*** RECORDS SUPPLIED ***
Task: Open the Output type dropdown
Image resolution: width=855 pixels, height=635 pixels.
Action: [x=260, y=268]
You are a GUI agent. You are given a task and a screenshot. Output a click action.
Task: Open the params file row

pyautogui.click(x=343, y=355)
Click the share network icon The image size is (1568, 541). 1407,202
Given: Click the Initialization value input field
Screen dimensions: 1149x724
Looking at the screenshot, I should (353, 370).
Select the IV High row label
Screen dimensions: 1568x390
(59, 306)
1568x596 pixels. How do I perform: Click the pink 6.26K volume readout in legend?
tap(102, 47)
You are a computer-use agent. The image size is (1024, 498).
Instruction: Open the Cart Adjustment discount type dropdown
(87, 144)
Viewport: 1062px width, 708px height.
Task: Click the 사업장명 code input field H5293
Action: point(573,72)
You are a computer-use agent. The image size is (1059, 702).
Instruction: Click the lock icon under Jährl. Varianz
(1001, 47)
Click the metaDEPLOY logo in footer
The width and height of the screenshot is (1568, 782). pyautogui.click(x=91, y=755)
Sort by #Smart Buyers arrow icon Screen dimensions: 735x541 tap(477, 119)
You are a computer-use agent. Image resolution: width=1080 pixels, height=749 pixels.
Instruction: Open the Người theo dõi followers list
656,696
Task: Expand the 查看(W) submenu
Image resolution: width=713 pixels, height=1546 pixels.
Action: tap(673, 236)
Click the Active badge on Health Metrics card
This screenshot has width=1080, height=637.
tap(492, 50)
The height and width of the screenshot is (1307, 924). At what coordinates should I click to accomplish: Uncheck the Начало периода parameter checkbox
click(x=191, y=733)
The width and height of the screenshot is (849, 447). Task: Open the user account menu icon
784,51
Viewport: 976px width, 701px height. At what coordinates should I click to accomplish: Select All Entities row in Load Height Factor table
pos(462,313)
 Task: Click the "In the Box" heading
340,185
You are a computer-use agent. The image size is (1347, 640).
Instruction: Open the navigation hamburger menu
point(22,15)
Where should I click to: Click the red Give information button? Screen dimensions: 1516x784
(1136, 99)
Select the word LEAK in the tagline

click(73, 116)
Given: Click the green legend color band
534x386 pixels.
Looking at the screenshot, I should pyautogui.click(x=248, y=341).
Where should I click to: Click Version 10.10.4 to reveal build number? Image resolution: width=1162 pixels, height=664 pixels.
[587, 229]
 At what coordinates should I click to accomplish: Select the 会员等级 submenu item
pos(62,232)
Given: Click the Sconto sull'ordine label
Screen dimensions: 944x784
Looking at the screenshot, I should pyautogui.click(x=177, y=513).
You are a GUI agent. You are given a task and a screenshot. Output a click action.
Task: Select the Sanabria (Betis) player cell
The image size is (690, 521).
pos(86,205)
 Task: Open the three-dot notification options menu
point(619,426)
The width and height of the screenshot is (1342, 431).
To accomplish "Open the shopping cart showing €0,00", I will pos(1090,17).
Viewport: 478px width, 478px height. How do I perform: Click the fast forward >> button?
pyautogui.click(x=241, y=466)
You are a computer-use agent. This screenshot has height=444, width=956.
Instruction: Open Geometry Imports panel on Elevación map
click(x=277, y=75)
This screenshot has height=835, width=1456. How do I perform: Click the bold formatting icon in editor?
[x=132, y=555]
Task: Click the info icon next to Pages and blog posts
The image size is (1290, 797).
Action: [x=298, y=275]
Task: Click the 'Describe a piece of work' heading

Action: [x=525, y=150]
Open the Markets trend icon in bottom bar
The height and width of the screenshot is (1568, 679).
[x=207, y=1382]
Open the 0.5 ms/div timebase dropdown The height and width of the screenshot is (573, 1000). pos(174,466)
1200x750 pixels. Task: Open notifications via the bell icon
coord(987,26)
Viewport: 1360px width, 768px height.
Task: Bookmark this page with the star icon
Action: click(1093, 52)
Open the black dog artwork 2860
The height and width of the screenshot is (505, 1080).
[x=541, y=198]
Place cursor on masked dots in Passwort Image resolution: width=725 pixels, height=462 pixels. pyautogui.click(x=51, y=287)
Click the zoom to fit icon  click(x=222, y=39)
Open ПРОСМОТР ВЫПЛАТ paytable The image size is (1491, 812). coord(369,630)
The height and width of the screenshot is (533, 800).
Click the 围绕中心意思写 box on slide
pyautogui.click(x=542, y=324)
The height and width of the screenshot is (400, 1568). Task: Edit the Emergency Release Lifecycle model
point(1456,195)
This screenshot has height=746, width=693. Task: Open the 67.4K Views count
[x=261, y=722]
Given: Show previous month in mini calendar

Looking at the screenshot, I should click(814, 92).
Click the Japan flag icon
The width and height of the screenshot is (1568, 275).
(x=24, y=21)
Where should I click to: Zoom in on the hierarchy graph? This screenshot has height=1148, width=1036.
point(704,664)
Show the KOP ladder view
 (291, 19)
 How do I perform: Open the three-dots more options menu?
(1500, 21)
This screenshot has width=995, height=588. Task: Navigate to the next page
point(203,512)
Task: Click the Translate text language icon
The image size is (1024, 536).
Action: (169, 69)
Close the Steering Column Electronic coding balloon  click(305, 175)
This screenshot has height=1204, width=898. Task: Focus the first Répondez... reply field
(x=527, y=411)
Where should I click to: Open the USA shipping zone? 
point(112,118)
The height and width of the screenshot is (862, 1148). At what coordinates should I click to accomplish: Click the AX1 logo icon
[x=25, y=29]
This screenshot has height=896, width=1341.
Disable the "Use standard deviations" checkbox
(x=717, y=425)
*** End of RECORDS SUPPLIED ***
# PROBLEM:
Where a line of the data holds the word "computer", copy that line.

# SOLUTION TO THIS PROBLEM:
You are a computer-use agent. The image size is (1024, 498).
You are a computer-use agent. The image size is (1059, 702).
You are a computer-use agent. Image resolution: width=1080 pixels, height=749 pixels.
You are a computer-use agent. The image size is (1347, 640).
You are a computer-use agent. This screenshot has height=444, width=956.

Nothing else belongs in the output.